For this restaurant, C'est Magnifique


BY KATHARINE KELLY

Locally owned and operated, The Brasserie Restaurant & Bar in Brookside's Consortium, features French-inspired cuisine, something of a rarity in Tulsa. Founder Tim Baker (recently of Fleming's steakhouse) brings 20 years of experience to his recent endeavor, located in a completely remodeled space, which was formally Monte'e Chop House and Montrachet Wine Bar and Bistro. Justin Thompson, formerly of Ciao, Baby!, is the restaurant's executive chef.

I always enjoy this space in the Consortium, and this newly remodeled look is most pleasant and inviting. Light and dark colors blend well, accenting each other in commendatory way. Lighting is splendid and table seating is comfortably placed for intimate dining, and dining just to be far enough away for privacy.

My dining companion and I did notice the noise level was a bit high, with guests fully enjoying themselves and wait staff voices carrying beyond the kitchen station area to the dining room.

Our server for the evening kindly greeted us and allowed us time to settle in before rushing us into getting our beverage order. The fall menu and wine list are magnificent! From a previous conversation with Baker, I recall him saying that there should be a "symbiotic relationship with food and wine," adding that at Brasserie, he has designed the food and wine menus with purpose: many of the wines are French regional wines selected to match the same regional cuisine of France.

And while we both did not stick with the French wine/food idea, we did thoroughly enjoy our first dining experience at The Brasserie.

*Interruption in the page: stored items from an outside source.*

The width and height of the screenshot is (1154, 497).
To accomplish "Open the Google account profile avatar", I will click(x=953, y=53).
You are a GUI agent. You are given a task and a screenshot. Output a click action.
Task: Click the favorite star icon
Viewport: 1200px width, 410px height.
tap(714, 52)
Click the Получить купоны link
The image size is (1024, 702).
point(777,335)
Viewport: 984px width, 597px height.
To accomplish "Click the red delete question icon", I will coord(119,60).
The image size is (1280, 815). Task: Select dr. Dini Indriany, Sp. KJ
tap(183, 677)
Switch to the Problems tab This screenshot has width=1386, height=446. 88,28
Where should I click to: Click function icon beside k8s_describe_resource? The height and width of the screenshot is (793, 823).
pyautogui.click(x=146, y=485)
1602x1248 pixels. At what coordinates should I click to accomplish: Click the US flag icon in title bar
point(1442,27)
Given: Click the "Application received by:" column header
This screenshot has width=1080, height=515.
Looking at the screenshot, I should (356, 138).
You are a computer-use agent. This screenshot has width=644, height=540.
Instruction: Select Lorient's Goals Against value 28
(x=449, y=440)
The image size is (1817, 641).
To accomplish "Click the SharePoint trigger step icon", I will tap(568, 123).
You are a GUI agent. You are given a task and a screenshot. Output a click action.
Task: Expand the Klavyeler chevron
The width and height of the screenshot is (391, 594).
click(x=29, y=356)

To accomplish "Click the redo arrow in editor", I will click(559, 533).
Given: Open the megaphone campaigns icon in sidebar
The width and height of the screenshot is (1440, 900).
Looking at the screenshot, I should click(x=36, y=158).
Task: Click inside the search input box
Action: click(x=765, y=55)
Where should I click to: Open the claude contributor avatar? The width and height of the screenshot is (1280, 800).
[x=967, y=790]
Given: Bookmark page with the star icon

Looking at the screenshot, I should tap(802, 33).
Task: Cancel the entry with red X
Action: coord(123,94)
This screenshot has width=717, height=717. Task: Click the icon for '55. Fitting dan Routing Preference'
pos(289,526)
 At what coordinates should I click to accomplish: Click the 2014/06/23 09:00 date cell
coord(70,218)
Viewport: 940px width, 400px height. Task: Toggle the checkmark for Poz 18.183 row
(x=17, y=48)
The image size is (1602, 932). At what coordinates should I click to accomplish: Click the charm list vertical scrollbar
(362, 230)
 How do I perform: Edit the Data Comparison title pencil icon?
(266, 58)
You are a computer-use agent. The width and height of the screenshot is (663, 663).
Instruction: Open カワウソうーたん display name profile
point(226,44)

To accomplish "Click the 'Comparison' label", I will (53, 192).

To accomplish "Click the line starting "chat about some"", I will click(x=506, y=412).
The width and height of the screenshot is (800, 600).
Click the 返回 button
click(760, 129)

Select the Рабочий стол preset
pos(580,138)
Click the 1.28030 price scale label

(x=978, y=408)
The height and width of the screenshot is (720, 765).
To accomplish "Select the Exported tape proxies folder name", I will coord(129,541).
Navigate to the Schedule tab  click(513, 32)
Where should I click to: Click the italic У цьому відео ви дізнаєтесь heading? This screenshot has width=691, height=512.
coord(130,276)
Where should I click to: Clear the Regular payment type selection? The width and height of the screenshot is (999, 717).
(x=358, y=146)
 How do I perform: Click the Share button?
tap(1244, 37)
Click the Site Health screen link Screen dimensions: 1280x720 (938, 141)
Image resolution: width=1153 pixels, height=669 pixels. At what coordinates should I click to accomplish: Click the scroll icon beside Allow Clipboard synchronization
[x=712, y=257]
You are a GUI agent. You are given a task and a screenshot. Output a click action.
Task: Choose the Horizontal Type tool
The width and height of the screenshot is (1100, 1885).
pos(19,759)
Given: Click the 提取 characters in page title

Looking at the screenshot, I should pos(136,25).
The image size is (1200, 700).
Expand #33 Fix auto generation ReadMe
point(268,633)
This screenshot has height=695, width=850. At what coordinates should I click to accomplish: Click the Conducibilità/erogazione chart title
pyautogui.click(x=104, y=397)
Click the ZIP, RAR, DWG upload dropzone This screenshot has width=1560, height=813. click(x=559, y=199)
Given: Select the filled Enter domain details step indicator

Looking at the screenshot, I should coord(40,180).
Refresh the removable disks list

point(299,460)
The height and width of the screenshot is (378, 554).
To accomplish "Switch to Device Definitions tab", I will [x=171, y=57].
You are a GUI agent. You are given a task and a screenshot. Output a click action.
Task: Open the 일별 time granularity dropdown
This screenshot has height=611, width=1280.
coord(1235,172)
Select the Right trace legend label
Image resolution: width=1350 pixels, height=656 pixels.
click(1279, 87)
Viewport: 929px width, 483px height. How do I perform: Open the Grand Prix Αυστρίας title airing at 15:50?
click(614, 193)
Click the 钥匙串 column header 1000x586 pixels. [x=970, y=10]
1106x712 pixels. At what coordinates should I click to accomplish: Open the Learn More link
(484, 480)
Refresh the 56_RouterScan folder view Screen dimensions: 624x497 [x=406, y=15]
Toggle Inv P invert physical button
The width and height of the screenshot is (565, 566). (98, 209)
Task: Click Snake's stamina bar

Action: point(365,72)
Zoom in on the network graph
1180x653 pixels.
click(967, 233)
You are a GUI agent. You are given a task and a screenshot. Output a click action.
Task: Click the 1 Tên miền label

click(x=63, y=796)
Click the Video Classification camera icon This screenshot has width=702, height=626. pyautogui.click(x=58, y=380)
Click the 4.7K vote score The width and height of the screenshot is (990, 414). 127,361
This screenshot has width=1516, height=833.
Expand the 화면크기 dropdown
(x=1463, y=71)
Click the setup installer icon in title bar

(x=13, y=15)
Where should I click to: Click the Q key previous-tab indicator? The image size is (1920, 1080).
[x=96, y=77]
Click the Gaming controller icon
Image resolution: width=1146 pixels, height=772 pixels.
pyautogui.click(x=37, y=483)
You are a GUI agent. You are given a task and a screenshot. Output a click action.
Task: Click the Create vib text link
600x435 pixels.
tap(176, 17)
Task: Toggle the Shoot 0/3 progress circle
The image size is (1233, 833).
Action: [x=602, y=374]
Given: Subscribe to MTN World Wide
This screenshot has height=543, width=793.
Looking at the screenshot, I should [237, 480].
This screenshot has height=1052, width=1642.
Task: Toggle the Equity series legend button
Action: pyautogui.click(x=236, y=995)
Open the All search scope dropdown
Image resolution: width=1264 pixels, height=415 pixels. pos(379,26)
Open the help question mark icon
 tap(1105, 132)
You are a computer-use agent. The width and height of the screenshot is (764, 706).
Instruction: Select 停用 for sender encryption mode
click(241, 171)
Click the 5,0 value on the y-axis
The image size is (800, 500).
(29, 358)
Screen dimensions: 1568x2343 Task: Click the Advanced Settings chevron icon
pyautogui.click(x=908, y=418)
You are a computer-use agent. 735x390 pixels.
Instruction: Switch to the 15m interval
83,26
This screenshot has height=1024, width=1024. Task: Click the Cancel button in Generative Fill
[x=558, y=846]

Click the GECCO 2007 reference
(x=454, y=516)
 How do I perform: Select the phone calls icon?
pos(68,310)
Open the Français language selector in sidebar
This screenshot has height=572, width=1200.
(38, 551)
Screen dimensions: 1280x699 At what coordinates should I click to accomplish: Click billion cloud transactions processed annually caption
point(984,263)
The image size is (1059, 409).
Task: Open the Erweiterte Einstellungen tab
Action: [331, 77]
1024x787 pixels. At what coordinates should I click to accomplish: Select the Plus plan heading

My friend and I pondered the menu selections: Fruits de Mer; Tartes; Hors d'Oeuvres; Salades; Plats Principaux; and Sides. We agreed to begin with the Spinach Goat Cheese Tarte ($8). As my dining companion said, "anything with goat cheese has to be good." We were not disappointed with the tarte, but we were a bit befuddled that our server expressed some hesitation to select a wine for the tarte.

She asked the right questions, do we prefer red or white, sweet or dry, but beyond that her only suggestion was the Chateau Trinquevedel Tavel. I recalled Baker saying that the Pierre Sparr One, Alsace '05 ($5.75 by the glass) is the 'most versatile food wine that goes with everything. It went nicely with the tarte.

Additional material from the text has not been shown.